- _About this task_:
Output the full listing exactly, character for character.

- _Data for this task_:
┄┄┄┄┄┄
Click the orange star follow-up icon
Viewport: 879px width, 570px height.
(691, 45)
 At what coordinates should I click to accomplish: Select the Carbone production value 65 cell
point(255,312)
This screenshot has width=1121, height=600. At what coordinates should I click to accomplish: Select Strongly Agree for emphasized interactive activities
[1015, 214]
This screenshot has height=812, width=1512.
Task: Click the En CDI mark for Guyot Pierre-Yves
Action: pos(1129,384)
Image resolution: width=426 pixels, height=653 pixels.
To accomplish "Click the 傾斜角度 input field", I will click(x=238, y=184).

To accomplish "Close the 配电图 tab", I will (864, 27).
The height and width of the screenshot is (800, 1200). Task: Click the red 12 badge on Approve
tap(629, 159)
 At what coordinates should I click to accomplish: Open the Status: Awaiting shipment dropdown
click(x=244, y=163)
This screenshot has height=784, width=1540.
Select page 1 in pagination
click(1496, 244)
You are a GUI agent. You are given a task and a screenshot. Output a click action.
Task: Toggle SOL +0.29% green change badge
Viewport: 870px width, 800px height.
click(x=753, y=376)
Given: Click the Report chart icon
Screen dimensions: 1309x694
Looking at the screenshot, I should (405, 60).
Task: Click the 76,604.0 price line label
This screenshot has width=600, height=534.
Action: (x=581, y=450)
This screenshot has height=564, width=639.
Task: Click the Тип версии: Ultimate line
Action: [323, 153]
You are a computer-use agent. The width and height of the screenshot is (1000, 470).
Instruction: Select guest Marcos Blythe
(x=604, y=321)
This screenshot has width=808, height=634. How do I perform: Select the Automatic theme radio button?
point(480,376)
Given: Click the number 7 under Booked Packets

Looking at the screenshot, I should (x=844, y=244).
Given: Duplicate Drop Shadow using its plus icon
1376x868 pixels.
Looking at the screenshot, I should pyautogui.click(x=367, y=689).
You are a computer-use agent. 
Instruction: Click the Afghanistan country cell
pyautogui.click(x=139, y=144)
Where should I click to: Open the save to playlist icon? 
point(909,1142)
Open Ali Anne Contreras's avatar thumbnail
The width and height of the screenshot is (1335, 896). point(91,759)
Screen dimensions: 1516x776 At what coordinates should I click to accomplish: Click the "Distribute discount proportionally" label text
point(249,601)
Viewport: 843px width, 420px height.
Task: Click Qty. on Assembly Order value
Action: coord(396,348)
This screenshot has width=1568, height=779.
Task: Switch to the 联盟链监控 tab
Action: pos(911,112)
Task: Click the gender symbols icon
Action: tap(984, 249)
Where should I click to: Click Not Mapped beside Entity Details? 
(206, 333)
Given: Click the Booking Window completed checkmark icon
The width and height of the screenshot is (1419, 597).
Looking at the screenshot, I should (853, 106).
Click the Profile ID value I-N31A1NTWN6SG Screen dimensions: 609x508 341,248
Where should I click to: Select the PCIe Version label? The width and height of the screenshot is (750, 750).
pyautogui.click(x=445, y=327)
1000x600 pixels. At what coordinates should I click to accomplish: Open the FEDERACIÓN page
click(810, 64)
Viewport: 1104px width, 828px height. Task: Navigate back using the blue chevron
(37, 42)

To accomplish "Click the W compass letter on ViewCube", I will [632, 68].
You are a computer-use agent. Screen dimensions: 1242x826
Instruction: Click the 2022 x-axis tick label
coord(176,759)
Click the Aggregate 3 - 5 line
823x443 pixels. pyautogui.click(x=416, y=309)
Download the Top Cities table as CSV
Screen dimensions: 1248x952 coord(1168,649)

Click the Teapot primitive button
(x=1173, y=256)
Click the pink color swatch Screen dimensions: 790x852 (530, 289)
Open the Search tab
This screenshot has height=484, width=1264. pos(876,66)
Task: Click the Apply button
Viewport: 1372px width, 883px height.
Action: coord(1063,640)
┄┄┄┄┄┄
- _Solution for this problem_:
Click the orange star follow-up icon
Viewport: 879px width, 570px height.
(691, 45)
 At what coordinates should I click to accomplish: Select the Carbone production value 65 cell
point(255,312)
This screenshot has width=1121, height=600. At what coordinates should I click to accomplish: Select Strongly Agree for emphasized interactive activities
[1015, 214]
This screenshot has height=812, width=1512.
Task: Click the En CDI mark for Guyot Pierre-Yves
Action: pos(1129,384)
Image resolution: width=426 pixels, height=653 pixels.
To accomplish "Click the 傾斜角度 input field", I will click(x=238, y=184).

To accomplish "Close the 配电图 tab", I will (864, 27).
The height and width of the screenshot is (800, 1200). Task: Click the red 12 badge on Approve
tap(629, 159)
 At what coordinates should I click to accomplish: Open the Status: Awaiting shipment dropdown
click(x=244, y=163)
This screenshot has height=784, width=1540.
Select page 1 in pagination
click(1496, 244)
You are a GUI agent. You are given a task and a screenshot. Output a click action.
Task: Toggle SOL +0.29% green change badge
Viewport: 870px width, 800px height.
click(x=753, y=376)
Given: Click the Report chart icon
Screen dimensions: 1309x694
Looking at the screenshot, I should (405, 60).
Task: Click the 76,604.0 price line label
This screenshot has width=600, height=534.
Action: (x=581, y=450)
This screenshot has height=564, width=639.
Task: Click the Тип версии: Ultimate line
Action: [323, 153]
You are a computer-use agent. The width and height of the screenshot is (1000, 470).
Instruction: Select guest Marcos Blythe
(x=604, y=321)
This screenshot has width=808, height=634. How do I perform: Select the Automatic theme radio button?
point(480,376)
Given: Click the number 7 under Booked Packets

Looking at the screenshot, I should (x=844, y=244).
Given: Duplicate Drop Shadow using its plus icon
1376x868 pixels.
Looking at the screenshot, I should pyautogui.click(x=367, y=689).
You are a computer-use agent. 
Instruction: Click the Afghanistan country cell
pyautogui.click(x=139, y=144)
Where should I click to: Open the save to playlist icon? 
point(909,1142)
Open Ali Anne Contreras's avatar thumbnail
The width and height of the screenshot is (1335, 896). point(91,759)
Screen dimensions: 1516x776 At what coordinates should I click to accomplish: Click the "Distribute discount proportionally" label text
point(249,601)
Viewport: 843px width, 420px height.
Task: Click Qty. on Assembly Order value
Action: coord(396,348)
This screenshot has width=1568, height=779.
Task: Switch to the 联盟链监控 tab
Action: pos(911,112)
Task: Click the gender symbols icon
Action: tap(984, 249)
Where should I click to: Click Not Mapped beside Entity Details? 
(206, 333)
Given: Click the Booking Window completed checkmark icon
The width and height of the screenshot is (1419, 597).
Looking at the screenshot, I should (853, 106).
Click the Profile ID value I-N31A1NTWN6SG Screen dimensions: 609x508 341,248
Where should I click to: Select the PCIe Version label? The width and height of the screenshot is (750, 750).
pyautogui.click(x=445, y=327)
1000x600 pixels. At what coordinates should I click to accomplish: Open the FEDERACIÓN page
click(810, 64)
Viewport: 1104px width, 828px height. Task: Navigate back using the blue chevron
(37, 42)

To accomplish "Click the W compass letter on ViewCube", I will [632, 68].
You are a computer-use agent. Screen dimensions: 1242x826
Instruction: Click the 2022 x-axis tick label
coord(176,759)
Click the Aggregate 3 - 5 line
823x443 pixels. pyautogui.click(x=416, y=309)
Download the Top Cities table as CSV
Screen dimensions: 1248x952 coord(1168,649)

Click the Teapot primitive button
(x=1173, y=256)
Click the pink color swatch Screen dimensions: 790x852 (530, 289)
Open the Search tab
This screenshot has height=484, width=1264. pos(876,66)
Task: Click the Apply button
Viewport: 1372px width, 883px height.
Action: coord(1063,640)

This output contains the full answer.